Cruz-Romo brings the same intelligence, sensibility and depth of feeling to the much lesser-known aria “Tu puiniscumi, O signore” from Luisa Miller. I’ve heard numerous Met broadcasts of this opera without Cruz-Romo, and it never sounds this good. Never. In the Forza excerpts, one can hear the almost wild, Gypsy-like quality she could bring to certain roles, particularly in “Madre, pietosa vergine,” the most intense performance I’ve heard this side of Maria Caniglia. This could be from the complete performance conducted by Muti with Franco Bonisolli and Cesare Siepi, as the musical style is taut and no-nonsense. “Pace, mio Dio” is sung with that unique combination of musicality, perfect voice placement and passion that was her trademark.
The stiff-sounding orchestral accompaniment to “Ritorna vincitor!” gives you yet another indication of the kind of conductors she had to put up with…they weren’t all gems. In the aria, Cruz-Romo is singing the music in proper rhythm (albeit at the conductor’s draggy tempo) whereas the orchestra is lagging behind her. Good God! Where did they find this guy, under a rock somewhere? He’s not that much better in “Qui Radames verrà…O patria mia,” but she’s phenomenal as usual. The music literally stops in the middle of nowhere to allow the obviously Italian audience to go ballistic with applause. To hell with musical continuity.
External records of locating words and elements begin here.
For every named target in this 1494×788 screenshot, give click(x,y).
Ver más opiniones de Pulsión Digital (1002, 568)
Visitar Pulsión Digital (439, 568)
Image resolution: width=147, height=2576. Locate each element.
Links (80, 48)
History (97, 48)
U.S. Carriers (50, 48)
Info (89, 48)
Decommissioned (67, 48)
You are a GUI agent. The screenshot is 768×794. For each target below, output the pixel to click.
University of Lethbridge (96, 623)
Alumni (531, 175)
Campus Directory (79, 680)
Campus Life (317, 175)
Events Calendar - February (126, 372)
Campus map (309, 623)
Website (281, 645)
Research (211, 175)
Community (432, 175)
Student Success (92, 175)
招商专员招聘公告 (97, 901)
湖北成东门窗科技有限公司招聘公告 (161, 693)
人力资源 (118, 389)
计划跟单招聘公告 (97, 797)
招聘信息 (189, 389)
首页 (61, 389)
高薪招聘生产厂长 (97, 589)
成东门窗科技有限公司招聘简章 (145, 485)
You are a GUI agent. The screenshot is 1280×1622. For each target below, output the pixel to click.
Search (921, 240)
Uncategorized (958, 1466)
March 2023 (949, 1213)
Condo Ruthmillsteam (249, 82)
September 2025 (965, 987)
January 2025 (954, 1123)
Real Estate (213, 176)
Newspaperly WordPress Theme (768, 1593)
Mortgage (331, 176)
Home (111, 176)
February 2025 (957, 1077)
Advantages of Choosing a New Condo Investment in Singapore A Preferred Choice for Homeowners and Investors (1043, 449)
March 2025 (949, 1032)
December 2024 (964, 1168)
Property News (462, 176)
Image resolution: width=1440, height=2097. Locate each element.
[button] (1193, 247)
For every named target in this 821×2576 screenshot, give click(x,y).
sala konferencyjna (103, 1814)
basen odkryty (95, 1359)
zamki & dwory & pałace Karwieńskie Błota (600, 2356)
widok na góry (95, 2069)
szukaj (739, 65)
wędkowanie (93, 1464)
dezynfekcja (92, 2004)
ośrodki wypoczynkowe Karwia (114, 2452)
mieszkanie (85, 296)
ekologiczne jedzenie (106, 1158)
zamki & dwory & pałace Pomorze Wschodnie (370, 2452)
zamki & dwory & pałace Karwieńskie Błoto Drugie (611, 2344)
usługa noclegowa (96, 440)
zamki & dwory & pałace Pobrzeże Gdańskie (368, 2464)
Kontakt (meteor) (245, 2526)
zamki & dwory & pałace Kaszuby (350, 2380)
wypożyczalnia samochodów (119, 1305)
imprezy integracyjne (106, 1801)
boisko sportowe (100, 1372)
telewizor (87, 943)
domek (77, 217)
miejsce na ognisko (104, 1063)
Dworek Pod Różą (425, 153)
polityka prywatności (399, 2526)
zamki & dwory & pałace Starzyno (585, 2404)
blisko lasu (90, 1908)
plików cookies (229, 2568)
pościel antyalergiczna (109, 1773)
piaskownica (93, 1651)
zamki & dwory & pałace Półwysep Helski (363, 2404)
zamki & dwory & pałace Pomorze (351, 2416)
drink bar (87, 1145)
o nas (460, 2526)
Both the soprano and Verdi fare better in her deeply moving performance of the “Ave Maria” from Otello, the best I’ve ever heard. A shame they didn’t include the “Salce! Salce!” preceding it. This recital ends with Lady Macbeth’s “La luce langue.” Although she could technically sing the role, and sing it well, I find it hard to hear a real Lady Macbeth with her “hard, dark, stifled voice” as Verdi specified, in Cruz-Romo’s singing. Her timbre was just too pretty for the music, despite a very fine and rather dramatic reading.
These live recordings were evidently cleaned up to remove tape hiss, hum and other distractions. The voice comes through clearly and beautifully; many times, the orchestra—particularly the strings—sound a bit muddy as a result of the noise reduction. Personally, I’ll take it that way. I’m not a noise collector. In addition to the recordings on this album, I also recommend that you go to YouTube and listen to her sing “Teco io sto” from Un Ballo in Maschera from a Met broadcast with the late Richard Tucker. It’ll make your hair stand on end.
—© 2016 Lynn René Bayley
You’re to be saluted for this review of this great, great singer — far more wide-ranging than Price, equally sumptuous of voice, and a faultless and true musician.